AI Tool ‘Sees’ Cancer Gene Signatures in Biopsy Images
Posted on 18 Nov 2024
To assess the type and severity of cancer, pathologists typically examine thin slices of a tumor biopsy under a microscope. However, to understand the genomic alterations driving the tumor's growth, scientists must perform genetic sequencing on RNA extracted from the tumor. Increasingly, clinicians are using not only the tumor’s location to guide treatment decisions but also the specific genes that fuel its progression. The activation or deactivation of certain genes can make a tumor more aggressive, more likely to spread, or more or less responsive to various treatments, such as chemotherapy, immunotherapy, and hormone therapies. However, accessing this critical genetic information often requires expensive and time-consuming sequencing. Now, researchers have developed an artificial intelligence (AI)-powered computational tool that can predict the activity of thousands of genes within tumor cells, using only standard microscopy images from the biopsy. This tool, named SEQUOIA (Slide-based Expression Quantification Using Linearized Attention), was created with data from over 7,000 diverse tumor samples. It has shown the ability to predict genetic variations in breast cancers and patient outcomes, all based on routine biopsy images.
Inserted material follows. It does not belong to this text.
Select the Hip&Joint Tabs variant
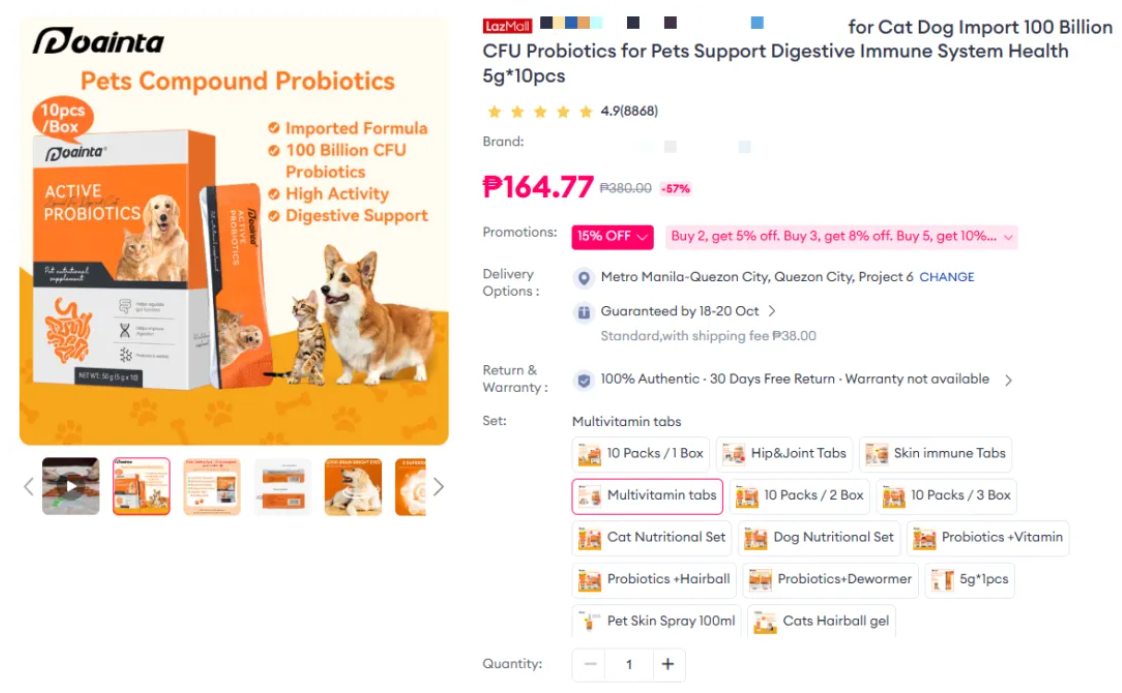The image size is (1122, 693). click(784, 454)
The research team at Stanford Medicine (Stanford, CA, USA) was aware that gene activity within individual cells can change their appearance in ways that are often invisible to the naked eye. To uncover these patterns, they turned to AI. Their study used 7,584 cancer biopsies from 16 different cancer types. Each biopsy was sliced into thin sections and stained using hematoxylin and eosin, a standard method for visualizing cancer cell morphology. Data on the transcriptomes of these cancers—showing which genes were being actively expressed—was also available. By integrating these biopsies with other datasets, including images from thousands of healthy cells and transcriptomic data, the AI program, as described in Nature Communications, was able to predict the expression patterns of more than 15,000 genes from the stained biopsy images.
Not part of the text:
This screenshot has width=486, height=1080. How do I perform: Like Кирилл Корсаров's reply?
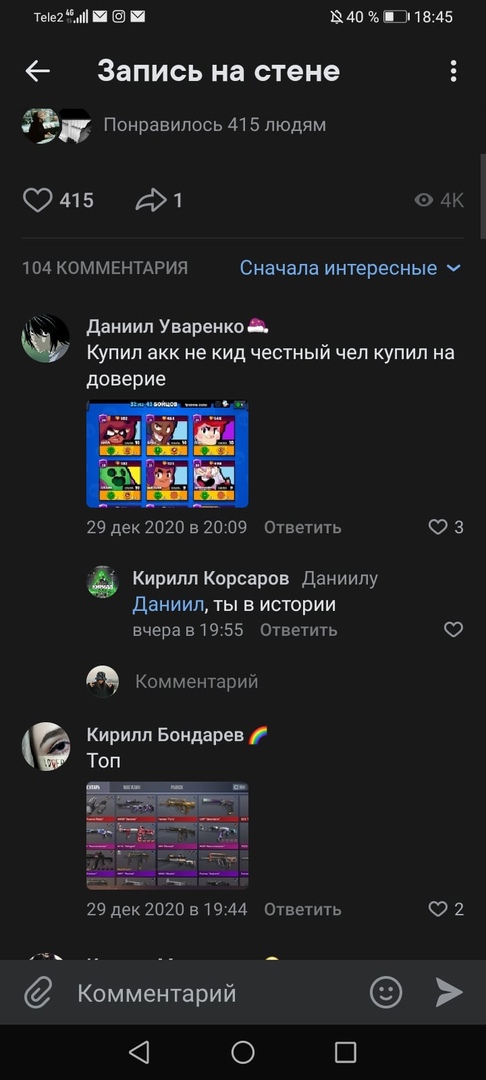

In certain cancer types, the AI’s predictions of gene activity had more than an 80% correlation with the actual gene activity data. The accuracy of the model generally improved when more samples from a specific cancer type were included in the training data. According to the researchers, clinicians rarely focus on individual genes when making decisions but instead consider gene signatures composed of hundreds of genes. For instance, many cancer cells activate extensive groups of genes related to inflammation or cell growth. SEQUOIA was even more accurate at predicting whether such large genomic programs were activated than it was at predicting individual gene expression. To make the results more accessible, the researchers programmed SEQUOIA to display genetic findings as a visual map of the tumor biopsy, allowing clinicians and researchers to see how genetic variations vary across different areas of the tumor.
To test the clinical utility of SEQUOIA, the team focused on breast cancer genes that are already used in commercial tests. For example, the FDA-approved MammaPrint test evaluates 70 breast-cancer-related genes to generate a risk score for cancer recurrence. The researchers demonstrated that SEQUOIA could generate the same risk score as MammaPrint using only the stained tumor biopsy images. The results were confirmed in multiple cohorts of breast cancer patients, and in each case, patients classified as high risk by SEQUOIA experienced worse outcomes, including higher recurrence rates and shorter times to recurrence. Although SEQUOIA is not yet ready for clinical use—it still requires validation through clinical trials and FDA approval—the researchers are continuing to refine the algorithm and explore its potential. In the future, SEQUOIA could reduce the need for expensive genetic expression tests.
“This kind of software could be used to quickly identify gene signatures in patients’ tumors, speeding up clinical decision-making and saving the health care system thousands of dollars,” said Olivier Gevaert, PhD, a professor of biomedical data science and the senior author of the paper. “We’ve shown how useful this could be for breast cancer, and we can now use it for all cancers and look at any gene signature that is out there. It’s a whole new source of data that we didn’t have before.”